On observera qu'entre la date de son départ du MPP, le 22 avril, et celle du lancement du RSR, le 11 mai, il ne s'est écoulé que 19 petits jours. Là aussi, tout laisse croire que la chose a été planifiée bien avant cette démission à la hussarde.

Une attitude symptomatique de ce péché d'orgueil qui encroûte la classe politique burkinabè, dans laquelle chacun préfère être une tête de rat qu'une queue de lion.
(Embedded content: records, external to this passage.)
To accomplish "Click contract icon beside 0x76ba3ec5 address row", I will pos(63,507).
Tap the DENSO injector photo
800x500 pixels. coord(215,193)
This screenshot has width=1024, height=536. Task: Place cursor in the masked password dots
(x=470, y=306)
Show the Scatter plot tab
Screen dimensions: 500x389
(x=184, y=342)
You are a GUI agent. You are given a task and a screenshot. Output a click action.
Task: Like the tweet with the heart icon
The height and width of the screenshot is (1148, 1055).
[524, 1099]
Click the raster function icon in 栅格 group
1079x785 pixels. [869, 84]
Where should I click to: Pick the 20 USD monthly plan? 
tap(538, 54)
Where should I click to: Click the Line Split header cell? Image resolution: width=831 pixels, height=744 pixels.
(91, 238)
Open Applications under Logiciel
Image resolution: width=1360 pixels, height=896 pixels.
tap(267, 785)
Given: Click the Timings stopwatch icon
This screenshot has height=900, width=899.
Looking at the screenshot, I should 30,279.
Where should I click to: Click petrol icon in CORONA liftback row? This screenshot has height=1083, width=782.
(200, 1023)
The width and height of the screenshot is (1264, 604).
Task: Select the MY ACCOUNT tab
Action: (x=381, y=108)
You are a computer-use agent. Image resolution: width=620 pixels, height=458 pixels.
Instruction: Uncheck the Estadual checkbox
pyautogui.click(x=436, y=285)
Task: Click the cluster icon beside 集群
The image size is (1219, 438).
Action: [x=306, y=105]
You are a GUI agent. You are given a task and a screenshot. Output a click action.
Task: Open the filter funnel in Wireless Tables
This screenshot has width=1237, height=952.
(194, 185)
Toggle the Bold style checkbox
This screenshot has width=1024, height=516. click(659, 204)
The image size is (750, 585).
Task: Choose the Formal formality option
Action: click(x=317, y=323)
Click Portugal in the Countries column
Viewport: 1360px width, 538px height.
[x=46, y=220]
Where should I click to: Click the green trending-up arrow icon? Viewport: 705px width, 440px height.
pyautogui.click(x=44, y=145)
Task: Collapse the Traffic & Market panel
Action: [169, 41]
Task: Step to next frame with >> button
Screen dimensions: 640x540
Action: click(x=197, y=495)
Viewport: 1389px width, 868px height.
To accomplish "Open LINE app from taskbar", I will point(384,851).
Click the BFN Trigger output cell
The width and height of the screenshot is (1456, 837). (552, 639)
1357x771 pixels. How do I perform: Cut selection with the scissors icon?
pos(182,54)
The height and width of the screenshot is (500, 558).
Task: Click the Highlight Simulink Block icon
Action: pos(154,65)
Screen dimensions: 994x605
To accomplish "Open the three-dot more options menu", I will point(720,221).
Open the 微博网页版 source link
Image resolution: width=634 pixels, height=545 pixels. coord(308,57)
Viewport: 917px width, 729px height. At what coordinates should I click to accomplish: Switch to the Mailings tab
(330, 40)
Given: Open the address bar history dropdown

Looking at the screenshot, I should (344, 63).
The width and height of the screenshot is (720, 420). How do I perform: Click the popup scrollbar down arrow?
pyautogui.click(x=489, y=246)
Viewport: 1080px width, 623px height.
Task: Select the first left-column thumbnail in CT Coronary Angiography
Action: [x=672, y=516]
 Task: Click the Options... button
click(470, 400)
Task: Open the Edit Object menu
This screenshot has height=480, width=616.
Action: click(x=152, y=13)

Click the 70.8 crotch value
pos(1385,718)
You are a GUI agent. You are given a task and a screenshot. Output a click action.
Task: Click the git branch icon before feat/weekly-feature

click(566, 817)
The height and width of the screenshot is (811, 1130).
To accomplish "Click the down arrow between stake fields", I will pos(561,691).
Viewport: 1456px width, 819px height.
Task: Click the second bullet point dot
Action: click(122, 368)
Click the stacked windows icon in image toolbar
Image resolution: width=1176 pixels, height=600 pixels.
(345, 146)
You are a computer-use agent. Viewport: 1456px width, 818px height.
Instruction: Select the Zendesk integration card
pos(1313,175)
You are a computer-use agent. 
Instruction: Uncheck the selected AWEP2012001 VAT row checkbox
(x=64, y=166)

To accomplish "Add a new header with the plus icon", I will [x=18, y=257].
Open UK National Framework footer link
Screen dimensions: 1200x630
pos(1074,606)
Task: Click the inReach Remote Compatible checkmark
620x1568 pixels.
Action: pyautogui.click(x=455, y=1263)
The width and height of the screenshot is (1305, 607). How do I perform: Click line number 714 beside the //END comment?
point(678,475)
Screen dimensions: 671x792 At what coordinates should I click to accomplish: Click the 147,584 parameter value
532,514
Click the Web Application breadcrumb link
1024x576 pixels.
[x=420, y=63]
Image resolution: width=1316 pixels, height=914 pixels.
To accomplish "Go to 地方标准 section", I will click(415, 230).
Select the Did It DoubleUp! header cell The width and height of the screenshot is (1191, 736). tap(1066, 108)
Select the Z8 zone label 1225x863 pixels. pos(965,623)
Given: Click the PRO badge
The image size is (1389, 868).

Maintenant que l'affaire est pliée, de quel poids pèsera le RSR ? Déjà qu'au temps de la CNPB avec quelques ténors comme Pierre Tapsoba et Moussa Boly, le trio de «refondateurs» ramaient, tels des galériens, pour sortir de leur condition de has been, quel avenir politique pour REK dans ce parti dont le bureau est constitué d'illustres inconnus ?

Avec le recul et cet aller-retour express au MPP, certains en viennent à se demander si René Emile Kaboré n'était pas en fait l'œil de Moscou du CDP. C'est-à-dire la Cinquième colonne de l'hôte de Kosyam en terre ennemie.

Beaucoup n'oublient pas en effet que le démissionnaire récidiviste avait, à la stupeur générale, déclaré être «passionné de... Blaise Compaoré». Quand on en vient à avouer publiquement son ardeur pour une personne, c'est que l'affaire est sérieuse. Celui qui avait déclaré sa flamme pour le «beau Blaise» va-t-il retourner à ses premières amours ?

A l'heure où le mercato politique bat son plein, on est bien curieux de savoir quel rivage le nouveau bateau battant pavillon RSR va accoster.

Les vielles amours, on le sait, ne s'éteignent jamais complètement.